# Cat is Peeing When We Leave on Bed & Couch



## parkersmom (Feb 21, 2013)

Hi all! 

This will be long-winded. I am sorry!

About a week and a half ago, we adopted an almost 2 year old, Domestic Longhair (possible Maine **** mix) cat. His name is Parker. 

When we adopted him, they told us that he can be "crazy" as in, he hits & bites/hates to be picked up. He also had an accident in his bed at the shelter (after being there one year). They checked him out right before we took him home & no issues with UTI, etc.

We took Parker home and he has been a love. He follows us everywhere, loves to sit with us & sleeps with us. He's not aggressive at all.

The first night we let him have the run of the house since he seemed to adjust so easily (only a two room apartment) and he peed on a floor cushion we had. I threw it away when we woke up & tried to keep him in the bedroom with the litter pan until he adjusted. He peed on the bed and I walked in on him. I didn't yell, just placed him in his litter pan. I noticed he was going in the box (uncovered) and scratching at the wall when he was done but not covering the pee/poop. So, I got a box with higher sides and made a little more space for it. He still does that scratching thing (maybe just a meticulous cat?). He goes in the box regularly (about 3-4x a day while we are at work for a short 8 hour span). I have since thrown all of the bedding away as he peed on the bed every day we were gone (Tuesday through Thursday).
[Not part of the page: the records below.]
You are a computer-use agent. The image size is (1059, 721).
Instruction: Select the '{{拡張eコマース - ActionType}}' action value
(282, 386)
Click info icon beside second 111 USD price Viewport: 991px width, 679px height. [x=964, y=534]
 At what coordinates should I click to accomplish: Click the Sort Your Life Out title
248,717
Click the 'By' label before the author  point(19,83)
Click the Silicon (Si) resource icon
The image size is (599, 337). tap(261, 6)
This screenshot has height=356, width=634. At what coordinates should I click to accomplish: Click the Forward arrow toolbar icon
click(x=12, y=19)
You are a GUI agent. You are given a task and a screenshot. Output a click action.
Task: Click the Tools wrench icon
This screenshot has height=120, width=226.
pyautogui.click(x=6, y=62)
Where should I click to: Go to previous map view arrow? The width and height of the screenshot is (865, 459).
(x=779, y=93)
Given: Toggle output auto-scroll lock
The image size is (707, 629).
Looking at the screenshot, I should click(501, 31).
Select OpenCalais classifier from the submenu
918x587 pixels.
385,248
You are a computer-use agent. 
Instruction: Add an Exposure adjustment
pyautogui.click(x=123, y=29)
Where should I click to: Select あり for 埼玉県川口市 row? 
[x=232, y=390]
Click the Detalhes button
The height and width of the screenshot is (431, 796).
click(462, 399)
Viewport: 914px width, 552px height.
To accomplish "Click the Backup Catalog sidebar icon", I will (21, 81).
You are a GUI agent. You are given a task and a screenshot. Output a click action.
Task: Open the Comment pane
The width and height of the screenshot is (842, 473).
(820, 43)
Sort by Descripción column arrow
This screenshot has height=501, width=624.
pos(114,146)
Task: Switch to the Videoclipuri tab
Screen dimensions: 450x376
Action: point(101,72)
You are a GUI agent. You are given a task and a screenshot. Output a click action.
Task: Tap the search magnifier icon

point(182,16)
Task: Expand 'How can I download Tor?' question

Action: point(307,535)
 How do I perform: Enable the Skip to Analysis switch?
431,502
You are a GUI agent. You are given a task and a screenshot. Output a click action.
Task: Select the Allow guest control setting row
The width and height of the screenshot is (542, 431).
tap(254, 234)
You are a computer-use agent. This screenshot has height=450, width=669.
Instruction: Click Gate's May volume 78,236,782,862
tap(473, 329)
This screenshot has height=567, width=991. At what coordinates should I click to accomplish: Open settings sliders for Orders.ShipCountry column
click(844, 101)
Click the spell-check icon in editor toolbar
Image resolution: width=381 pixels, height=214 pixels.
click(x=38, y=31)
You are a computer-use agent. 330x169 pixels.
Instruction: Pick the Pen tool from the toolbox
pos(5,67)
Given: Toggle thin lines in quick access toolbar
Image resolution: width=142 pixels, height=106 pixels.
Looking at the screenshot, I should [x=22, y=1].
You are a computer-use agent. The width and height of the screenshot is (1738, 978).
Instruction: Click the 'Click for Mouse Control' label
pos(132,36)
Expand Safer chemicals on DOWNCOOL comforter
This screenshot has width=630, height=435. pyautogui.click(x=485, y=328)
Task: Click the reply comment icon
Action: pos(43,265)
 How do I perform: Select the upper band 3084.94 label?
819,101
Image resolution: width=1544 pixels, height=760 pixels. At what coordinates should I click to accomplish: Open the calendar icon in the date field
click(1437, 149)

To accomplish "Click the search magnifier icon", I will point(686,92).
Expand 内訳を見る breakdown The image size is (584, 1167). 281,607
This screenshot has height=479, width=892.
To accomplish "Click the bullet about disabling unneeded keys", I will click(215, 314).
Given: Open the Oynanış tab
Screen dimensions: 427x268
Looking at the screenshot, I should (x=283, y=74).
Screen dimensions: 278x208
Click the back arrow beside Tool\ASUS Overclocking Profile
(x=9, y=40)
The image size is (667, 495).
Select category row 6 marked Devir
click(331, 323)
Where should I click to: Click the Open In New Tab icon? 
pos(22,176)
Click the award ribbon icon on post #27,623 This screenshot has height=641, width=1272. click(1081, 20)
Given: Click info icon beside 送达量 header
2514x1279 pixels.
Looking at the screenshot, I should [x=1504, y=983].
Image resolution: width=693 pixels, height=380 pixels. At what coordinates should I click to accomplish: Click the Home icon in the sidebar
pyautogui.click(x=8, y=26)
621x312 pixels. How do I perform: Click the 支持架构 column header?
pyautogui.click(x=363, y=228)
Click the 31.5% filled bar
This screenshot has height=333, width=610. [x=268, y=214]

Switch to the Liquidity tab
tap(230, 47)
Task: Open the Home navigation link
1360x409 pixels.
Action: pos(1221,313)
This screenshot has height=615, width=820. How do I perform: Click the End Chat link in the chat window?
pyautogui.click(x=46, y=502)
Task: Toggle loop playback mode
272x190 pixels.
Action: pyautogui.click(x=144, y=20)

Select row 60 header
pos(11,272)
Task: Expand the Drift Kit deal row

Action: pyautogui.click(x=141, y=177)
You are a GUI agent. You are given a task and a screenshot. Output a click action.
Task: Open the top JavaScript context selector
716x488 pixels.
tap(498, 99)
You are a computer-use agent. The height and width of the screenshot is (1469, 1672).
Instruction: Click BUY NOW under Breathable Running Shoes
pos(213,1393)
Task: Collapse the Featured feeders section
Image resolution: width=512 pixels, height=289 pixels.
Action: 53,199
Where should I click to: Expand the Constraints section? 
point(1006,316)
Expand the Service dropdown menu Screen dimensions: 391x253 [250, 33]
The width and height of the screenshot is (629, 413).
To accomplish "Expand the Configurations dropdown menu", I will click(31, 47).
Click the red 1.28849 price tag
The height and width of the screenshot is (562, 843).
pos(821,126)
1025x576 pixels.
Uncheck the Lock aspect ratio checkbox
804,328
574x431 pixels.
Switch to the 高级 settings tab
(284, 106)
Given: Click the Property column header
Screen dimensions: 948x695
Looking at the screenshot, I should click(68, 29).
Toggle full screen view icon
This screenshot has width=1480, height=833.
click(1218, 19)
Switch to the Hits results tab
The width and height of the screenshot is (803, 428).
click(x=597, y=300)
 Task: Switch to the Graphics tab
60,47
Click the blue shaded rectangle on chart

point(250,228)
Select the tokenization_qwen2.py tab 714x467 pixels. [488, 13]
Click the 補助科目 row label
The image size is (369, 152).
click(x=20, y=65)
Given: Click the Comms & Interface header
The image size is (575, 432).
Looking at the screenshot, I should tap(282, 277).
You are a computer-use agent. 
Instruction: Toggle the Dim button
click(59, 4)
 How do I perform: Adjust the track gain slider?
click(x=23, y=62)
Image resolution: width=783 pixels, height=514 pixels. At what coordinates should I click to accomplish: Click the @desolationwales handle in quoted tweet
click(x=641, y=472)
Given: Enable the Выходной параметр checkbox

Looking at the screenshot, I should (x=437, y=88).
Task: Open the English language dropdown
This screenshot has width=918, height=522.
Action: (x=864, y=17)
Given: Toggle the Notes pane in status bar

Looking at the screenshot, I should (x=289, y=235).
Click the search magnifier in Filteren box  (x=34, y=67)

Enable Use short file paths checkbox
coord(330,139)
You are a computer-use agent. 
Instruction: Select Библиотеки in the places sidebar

I used Natures Promise on the mattress just in case though it didn't seep through. I tried to leave a TV on, bought Feliway, etc. Finally, we put shower curtains on the bed and on Friday...NO ACCIDENTS! 

All weekend, he was great. We let him try to have run of the house again and he was wonderful. No accidents at night or anything. He even sleeps in the bed! Yesterday, we let him have the house again while at work (tv on, treats left around for him to find). Plastic on couch & bed in case. He didn't pee on the bed while we were gone yesterday but he did go on the couch. Thank god for the shower curtain! We kept him in the bedroom again today & instead of the Feliway spray, we plugged in the diffuser. He doesn't go on the floor or are rugs at all. He doesn't do it when we leave only a few hours. He has not peed at all since the second day when we are there! It's only when we leave.

Today I left an extra litter box. Maybe Mr. OCD needs someone to be home and clean his box every day, all day. 

I have read so much about this (including on this forum). I know cats can get Separation Anxiety. He lived at the shelter for a year (and was well taken care of from what I saw). He was found on the street, one year old and was neutered at the time. I am assuming he was abandoned at a young age by his former owners. Is there anything I can do? Has anyone else seen this happen? I will leave plastic on my furniture forever but I don't like leaving him in one room. I am also so stressed whenever we are out for a long time because I feel bad that he may be upset and is peeing. I want to erradicate the situation and I can't take on another kitty. 

Any more I can do? Or just wait for him to adjust?


----------



## mumof7kitties (Jan 27, 2013)

I was going to suggest another kitty to keep him company till your last sentence. It truly sounds like separation anxiety. Especially since he is only doing it when you're gone for a while. You're trying feliway and I hear that can work wonders. (I'm hoping so cuz I'm getting mine in today to try to fix my bully situation!) 


Sent from Petguide.com Free App


----------



## mumof7kitties (Jan 27, 2013)

Also, I'd recommend a vet visit regardless of what they did at the shelter. It's always a good idea to do a full checkup and work-up as well as establish yourself at a vet. 

Give him (and the feliway) time to work. Your patience is commendable and the shower curtains are ingenious. 


Sent from Petguide.com Free App


----------



## parkersmom (Feb 21, 2013)

Thanks Mumof7! I wish we could take on another cat! I am also worried if we do, he may get territorial. He was an instigator in the shelter and fought with the other cats pretty often. Perhaps he misses being a bully? LOL. 

We will keep trying whatever. Best of luck with your bullying situation!!!


----------



## parkersmom (Feb 21, 2013)

So, tonight I got home after using the two litter boxes, the Feliway diffuser, hidden treats & the shower curtain (with Parker sequestered into just the bedroom) and no accidents! He even went in the second box as well. Not getting my hopes up but perhaps one or all of these things is working!


----------



## soccergrl76 (Dec 1, 2010)

I love your shower curtain idea. I'm glad your methods are working.

Where did you get the Feliway diffuser?


Sent from Petguide.com Free App


----------



## parkersmom (Feb 21, 2013)

soccergrl76 said:


> I love your shower curtain idea. I'm glad your methods are working.
> 
> Where did you get the Feliway diffuser?
> 
> ...


I got the diffuser on Amazon. It covers about 700 sq feet or so. He was totally crazed when we got home (almost like cat nip) and totally happy. It's like he can be himself now. The spray is nothing in comparison to the diffuser.


----------



## mumof7kitties (Jan 27, 2013)

I'm a geek and bought the spray, diffuser and a package of 3 calming collars. My hope is that one of them will make magic happen!


----------